LSA summer institute 2023: Distributional spaces and Word Meaning
Distributional spaces represent the meanings of words (or word occurrences) as points in some "semantic space" where similar meanings are close together, and different meanings are further apart.
This semantic space is computed from data, often just from written texts produced by many people. So we can view the semantic space as a kind of "compressed corpus", a record of utterances from many speakers. The structure of the space is determined by regularities in word co-occurrences across the utterances. We can probe this space to ask questions about lexical semantics.

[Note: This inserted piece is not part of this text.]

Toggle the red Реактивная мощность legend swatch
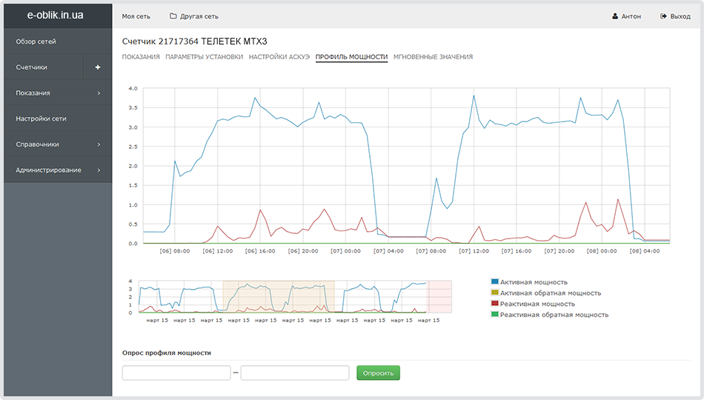The width and height of the screenshot is (704, 400). [x=495, y=303]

In this course, we focus on distributional spaces as a "compressed corpus", and how we can use it for linguistic analyses. We discuss the ideas and the mathematics behind these models, recent use cases in linguistics, and we talk about a best practice in using these models, as far as it already exists.
An introduction to distributional models
This is a general introduction to the main underlying ideas of distributional models.
Particularly relevant readings (for after class, to reinforce what we discussed):
Alessandro Lenci (2008), “Distributional semantics in linguistic and cognitive research”, Italian Journal of Linguistics 20(1) https://linguistica.sns.it/RdL/20.1/ALenci.pdf
Gemma Boleda (2020), "Distributional Semantics and Linguistic Theory", Annu. Rev. Linguist. 6:213–34.
Katrin Erk (2012), "Vector space models of word meaning and phrase meaning: a survey." Language and Linguistics Compass 6(10), 635-653 (old paper, but good for the count-based model basics)
Methods for working with distributional models
The main methods for working with distributional models (focusing on methods that work both for word vectors and word token vectors)
Recommended readings: no single paper that stands out, but check the slides for many recommendations.
Using neural networks to compute distributional models
How do prediction-based models work, both at the word type level and at the word token level?
Helpful readings (recommended after class, to reinforce what we discussed):
Dan Jurafsky and Jim Martin "Speech and Language Processing" 3rd edition, chapter 5: logistic regression
Using word token embeddings
Recent neural models give us access to embeddings (vectors) not just for a word, but for a word in a particular sentence context (a word token). What can we do with that? What new kinds of studies are now being done?
Recommended readings (recommended after class, to review what we discussed):
An overview of where we are at with word token models and semantics:
Ellie Pavlick 2022, Semantic structure in deep learning
Readings on technical problems with the semantic space in Transformer language models:
Kawin Ethayarajh 2019, "How Contextual are Contextualized Word Representations? Comparing the Geometry of BERT, ELMo, and GPT-2 Embeddings"
William Timkey and Maarten van Schijndel 2021, "All Bark and No Bite: Rogue Dimensions in Transformer Language Models Obscure Representational Quality"
Readings on embedding clusters and interpretable features:
Gabriella Chronis and Katrin Erk 2020. When is a bishop not like a rook? When it's like a rabbi! Multi-prototype BERT embeddings for estimating semantic relationships.
Gabriella Chronis, Kyle Mahowald and Katrin Erk 2023. A Method for Studying Semantic Construal in Grammatical Constructions with Interpretable Contextual Embedding Spaces.
The nature of meaning, and whether to really "understand" you need a denotation, a world:
Extra notebooks
Here are some additional notebooks that could be useful, though we won't have time to go through them in class. There are:
a detailed walk-through on how to compute a count-based distributional space from scratch, including computing cosine similarity, transforming counts to Pointwise Mutual Information weights, and visualization: notebook.
two notebooks on how to build a simple neural network in pytorch. The first one demonstrates how to make a logistic regression model, the second demonstrates how to build a very simple word2vec model.